Петр, прижав к себе мальчика, взглянул на игуменью, торопливо схватившую девочку в охапку и прижавшую ее к себе, что-то тихонько шепча ей. Но девочка, завозившись, чуть высвободилась и, увидев, что Петр смотрит на нее, робко спросила на польском:

— Ты мой папа?

Не выдержав взгляда синих глаз, вопросительно смотрящих на него, Петр, всхлипнув, кивнул и, поудобнее ухватив сына одной рукой, второй потянулся к девочке.

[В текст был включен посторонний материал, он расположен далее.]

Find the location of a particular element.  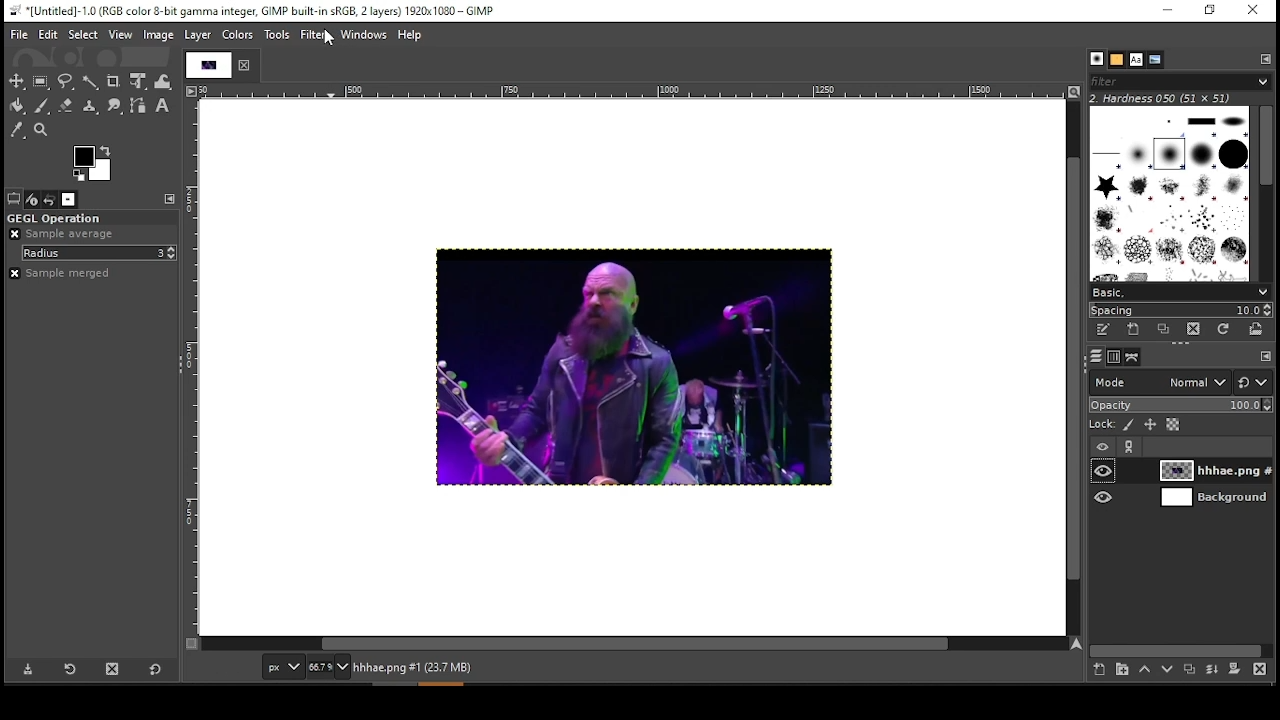

radius is located at coordinates (99, 253).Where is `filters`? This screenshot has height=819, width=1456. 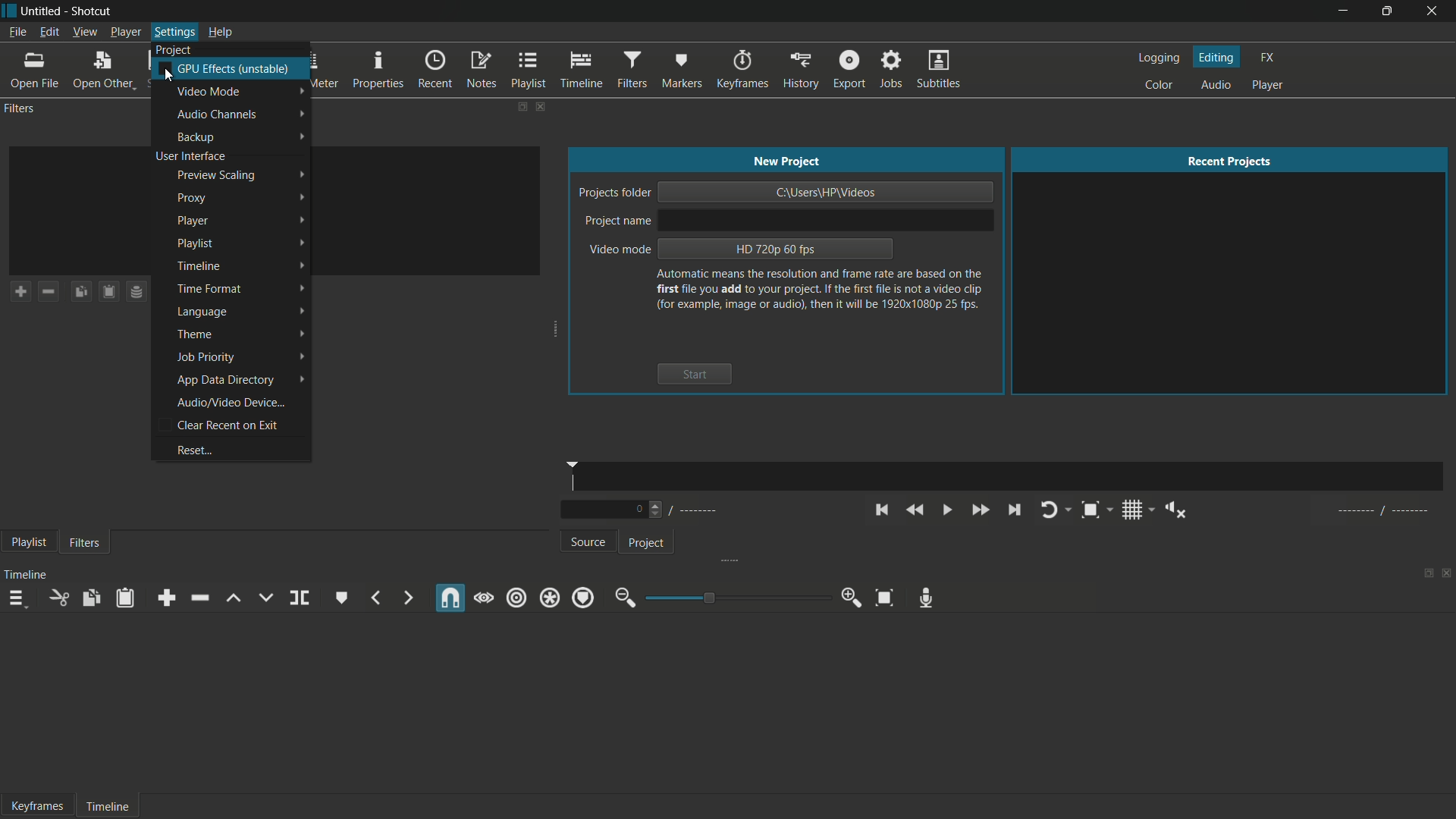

— Конечно, дочка… Я твой папа, Лизонька, — с трудом прохрипел он и, подхватив поданную ему удивленной игуменьей девочку, прижал ее к себе и уткнулся губами в ее макушку.

Глава 21

— Вот так вот, Миха… — проговорил Петр, и Мишка, тряхнув головой, вынырнул из воспоминаний мужчины. — Матушка Мария все документы нам сделала, Лизоньку сразу моей дочкой записали. Да она и есть моя дочка — кровь в ней моего сына течет, а значит, и моя. Так что она тоже моя кровинушка, — с нежностью взглянул он на сопевших во сне детей.

— Правильно, что забрал обоих, — мягко улыбнулся в ответ Мишка. — Ничего, Петь, вырастут.

— Конечно вырастут, — тряхнул головой мужчина.

— Пойду я, — поднялся Мишка. — Уж третий час ночи, спать пора. Засиделся я у тебя.